As always, you can find more background information for Kagemusha and other films from the Kurosawa bibliography. As for the film itself, the Criterion edition is once again the best choice available, at least for the English speaking world. Do note that it is also the only English version of the film with the original Japanese running time of 179 minutes. The other versions are all 17 minutes shorter (the so-called “international cut”, also by Kurosawa), and lack among other things Takashi Shimura’s last appearance in a Kurosawa movie.
And now that we have got the clichés out of the way, the floor is yours. What is your take on Kagemusha? Too much red? Over-acting from Nakadai and some of the extras? Beautifully haunting music? A fascinating discourse on subjectivity, horrors of aggression and the paradoxes of identity? Kurosawa’s ultimate statement of pessimism and bitterness? More entertaining than contemplative? An educational masterpiece? A dress rehearsal for Ran?
Head over to the forums, and let us know!
For those that don’t have this movie in the USA, the TCM channel will be running this on June 11th. I do believe it’s the Criterion release that will be shown.
One of my favorite Kurosawa, I hope to end my absence in the film club with this movie.
And on a side note:
While American films started to explore in a limit fashion the new Japan around the late 1970’s in a more positive light, outside the still prevalent in America, militarist WWII Japan perception. It had little effect in Japan itself, or to the average American. However when the relation of America and Japan on Kagamusha was successful, and later a continuation of American funded Japanese films. The Japanese found it wise to consider investing in American films, largely ones that couldn’t find American funding, most in part due to showing the Japanese in a positive image. (Not to say American studios didn’t want to show Japan as good, they simply thought America didn’t care about the Japanese-which was true in many respects.) So towards the early 1980’s to the mid 1990’s you start to see a abundance of American films featuring Japanese and Japan funded by Japanese.
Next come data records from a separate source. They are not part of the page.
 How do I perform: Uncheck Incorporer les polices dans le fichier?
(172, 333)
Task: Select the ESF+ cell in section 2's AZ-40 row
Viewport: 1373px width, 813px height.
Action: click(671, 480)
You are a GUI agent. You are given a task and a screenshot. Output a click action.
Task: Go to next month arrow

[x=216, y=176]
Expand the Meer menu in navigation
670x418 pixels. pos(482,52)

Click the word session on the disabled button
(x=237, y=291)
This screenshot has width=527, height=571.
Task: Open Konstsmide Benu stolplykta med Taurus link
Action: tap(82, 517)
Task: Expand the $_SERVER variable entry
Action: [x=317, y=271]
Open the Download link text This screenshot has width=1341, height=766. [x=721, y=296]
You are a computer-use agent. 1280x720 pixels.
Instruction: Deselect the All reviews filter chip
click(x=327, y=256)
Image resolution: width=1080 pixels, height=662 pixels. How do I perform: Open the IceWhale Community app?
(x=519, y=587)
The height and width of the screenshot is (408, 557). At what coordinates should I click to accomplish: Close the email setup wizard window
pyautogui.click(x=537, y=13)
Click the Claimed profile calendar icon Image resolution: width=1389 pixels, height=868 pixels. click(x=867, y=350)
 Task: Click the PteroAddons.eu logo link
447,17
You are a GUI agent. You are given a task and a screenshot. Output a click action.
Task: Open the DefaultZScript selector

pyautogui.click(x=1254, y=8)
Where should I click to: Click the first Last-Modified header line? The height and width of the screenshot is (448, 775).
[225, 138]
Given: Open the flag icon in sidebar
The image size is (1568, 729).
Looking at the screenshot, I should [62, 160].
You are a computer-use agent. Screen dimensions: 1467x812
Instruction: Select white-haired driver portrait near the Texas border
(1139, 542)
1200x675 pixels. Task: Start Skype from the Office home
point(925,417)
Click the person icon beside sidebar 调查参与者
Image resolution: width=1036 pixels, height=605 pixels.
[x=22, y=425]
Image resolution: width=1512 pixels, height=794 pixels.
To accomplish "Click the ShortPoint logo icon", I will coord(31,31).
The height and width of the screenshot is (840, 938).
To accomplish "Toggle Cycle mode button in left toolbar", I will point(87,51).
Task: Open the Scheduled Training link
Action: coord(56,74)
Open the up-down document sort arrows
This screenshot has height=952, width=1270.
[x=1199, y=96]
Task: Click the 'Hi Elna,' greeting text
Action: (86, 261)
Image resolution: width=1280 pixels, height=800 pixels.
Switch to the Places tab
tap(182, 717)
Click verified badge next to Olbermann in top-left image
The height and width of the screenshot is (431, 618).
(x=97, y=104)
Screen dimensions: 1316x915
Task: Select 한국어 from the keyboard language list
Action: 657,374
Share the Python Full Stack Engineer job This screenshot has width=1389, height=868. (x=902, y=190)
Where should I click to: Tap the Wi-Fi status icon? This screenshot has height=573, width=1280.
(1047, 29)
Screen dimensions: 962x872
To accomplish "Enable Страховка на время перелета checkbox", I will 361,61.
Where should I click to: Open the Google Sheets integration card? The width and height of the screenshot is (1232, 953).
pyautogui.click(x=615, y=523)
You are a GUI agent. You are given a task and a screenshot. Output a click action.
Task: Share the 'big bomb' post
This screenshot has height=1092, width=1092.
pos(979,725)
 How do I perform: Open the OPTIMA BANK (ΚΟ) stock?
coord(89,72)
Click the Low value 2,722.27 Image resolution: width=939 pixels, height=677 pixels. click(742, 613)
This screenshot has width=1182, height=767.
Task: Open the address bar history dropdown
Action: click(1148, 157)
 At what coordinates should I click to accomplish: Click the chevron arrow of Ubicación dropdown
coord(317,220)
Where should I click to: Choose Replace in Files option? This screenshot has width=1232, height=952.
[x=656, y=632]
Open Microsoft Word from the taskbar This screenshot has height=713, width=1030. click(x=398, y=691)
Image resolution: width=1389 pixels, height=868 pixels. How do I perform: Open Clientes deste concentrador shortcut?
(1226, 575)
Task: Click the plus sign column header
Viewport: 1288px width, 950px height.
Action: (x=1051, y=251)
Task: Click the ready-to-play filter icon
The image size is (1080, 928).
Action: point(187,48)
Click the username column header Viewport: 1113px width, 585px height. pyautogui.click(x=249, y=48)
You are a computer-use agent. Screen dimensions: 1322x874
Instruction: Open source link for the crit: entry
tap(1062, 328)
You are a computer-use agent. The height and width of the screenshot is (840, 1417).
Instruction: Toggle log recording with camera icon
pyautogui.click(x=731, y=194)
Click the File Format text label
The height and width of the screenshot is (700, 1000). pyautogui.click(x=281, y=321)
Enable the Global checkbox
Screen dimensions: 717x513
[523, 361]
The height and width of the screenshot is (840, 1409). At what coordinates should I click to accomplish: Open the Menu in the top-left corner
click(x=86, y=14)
None of this film were of major importance, but collectively it is however arguable, this help change mass American ideals towards the Japanese. The largest of which was the perception that buying Japanese wasn’t going to support the “enemy”. All this helping stabilize the Japanese boom in the late 70’s to late 90’s, to which of course allowed Japan to become the 2nd largest economy, and very close ally to America.